Gary Dahl | |
Birth Name: | Gary Ross Dahl |
Birth Date: | 18 December 1936 |
Birth Place: | Bottineau, North Dakota, U.S. |
Death Place: | Jacksonville, Oregon, U.S. |
Alma Mater: | Washington State University |
Known For: | Pet Rock |
Children: | 3 |
Spouse: | Marguerite Dahl |
Gary Ross Dahl (born December 18, 1936 - March 23, 2015) was an American businessman and advertising director. He founded and created the collectable toy Pet Rock—smooth stones from the city of Rosarito, Baja California, Mexico, in the mid-1970s—which was successful enough to make him a millionaire.[1] [2]
Dahl was born on December 18, 1936,[3] in Bottineau, North Dakota, and raised in Spokane, Washington. His mother was a waitress and his father was a lumber-mill worker. He studied at Washington State University. He worked as a freelance copy editor.
See main article: Pet Rock.
By 1975, Dahl was living in Los Gatos, California, and still worked in copy editing. He reportedly came up with the concept of a pet rock while at a bar with friends in April. After they discussed the effort involved in taking care of pets, Dahl, joking, told them that his pet rock required little to no care. Dahl soon decided that he could turn the idea into a profitable novelty; in the weeks that followed, he wrote a 36-page instruction book, got two people to invest in the product, and purchased "Mexican beach stones".
Dahl began selling the rocks in August, and two months later was reportedly selling 10,000 a day in the lead-up to the holiday season. He sold an estimated 1.3 to 1.5 million rocks. The craze made Dahl a minor celebrity; it was widely covered in the media, he was on The Tonight Show twice, and received so many calls he later said he “taught my P.R. guy to impersonate me so he could also answer my calls.” The fad only lasted about half a year,[4] and by February 1976 the rocks were not selling well, but that was enough to make Dahl a millionaire.

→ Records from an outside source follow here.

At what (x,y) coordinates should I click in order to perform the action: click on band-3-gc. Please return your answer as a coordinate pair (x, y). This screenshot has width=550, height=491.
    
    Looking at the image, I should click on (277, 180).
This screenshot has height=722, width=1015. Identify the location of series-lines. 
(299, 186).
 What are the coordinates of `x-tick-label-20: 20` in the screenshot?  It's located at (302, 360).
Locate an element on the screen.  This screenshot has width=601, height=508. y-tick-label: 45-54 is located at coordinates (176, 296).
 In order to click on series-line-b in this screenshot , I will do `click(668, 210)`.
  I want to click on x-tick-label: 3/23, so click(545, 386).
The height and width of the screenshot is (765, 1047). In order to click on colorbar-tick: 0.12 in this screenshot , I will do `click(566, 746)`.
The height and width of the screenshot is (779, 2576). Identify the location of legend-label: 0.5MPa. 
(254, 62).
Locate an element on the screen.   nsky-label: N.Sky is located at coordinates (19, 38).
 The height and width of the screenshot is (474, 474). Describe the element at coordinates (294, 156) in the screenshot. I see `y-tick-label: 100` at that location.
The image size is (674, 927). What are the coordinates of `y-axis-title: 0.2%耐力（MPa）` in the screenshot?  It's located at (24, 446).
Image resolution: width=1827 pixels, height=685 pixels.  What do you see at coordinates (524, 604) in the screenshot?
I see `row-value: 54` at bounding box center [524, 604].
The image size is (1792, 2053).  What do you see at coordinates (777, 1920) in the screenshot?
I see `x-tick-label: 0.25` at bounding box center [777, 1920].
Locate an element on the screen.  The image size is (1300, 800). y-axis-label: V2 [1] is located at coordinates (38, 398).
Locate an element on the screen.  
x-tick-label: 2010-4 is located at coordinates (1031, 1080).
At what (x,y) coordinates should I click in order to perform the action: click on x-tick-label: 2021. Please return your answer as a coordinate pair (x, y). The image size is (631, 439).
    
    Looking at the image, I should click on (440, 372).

From the proceeds of his "pets," in 1977 Dahl opened a bar in Los Gatos, California, which he jokingly named "Carrie Nation's Saloon."[5] [6] [7]
He attempted to follow up his pet rock success by selling "Sand Breeding Kits" and "Red China Dirt," ostensibly a facetious plan to smuggle mainland China into the US, one cubic centimeter at a time. These novelties failed to attract as much interest as the Pet Rock.[8]
Dahl's agency, Gary Dahl Creative Services, in Campbell, California, specialized in electronic advertising. He wrote and produced hundreds of television commercials and thousands of radio commercials for a wide variety of businesses, including financial, automotive, wireless, education, retail, high-tech and dot-coms.
In 2000, Dahl won the Bulwer-Lytton Fiction Contest, the San José State University–sponsored competition that awards authors for crafting particularly bad "purple prose." He defeated over 4,000 entries from all over the world. Dahl's winning entry:
The heather-encrusted Headlands, veiled in fog as thick as smoke in a crowded pub, hunched precariously over the moors, their rocky elbows slipping off land's end, their bulbous, craggy noses thrust into the thick foam of the North Sea like bearded old men falling asleep in their pints.[9]In 2001, he published Advertising for Dummies.
Dahl lived in the hills above Los Gatos and owned another house in Milpitas, California.
He died on March 23, 2015, in Jacksonville, Oregon, of chronic obstructive pulmonary disease.[10]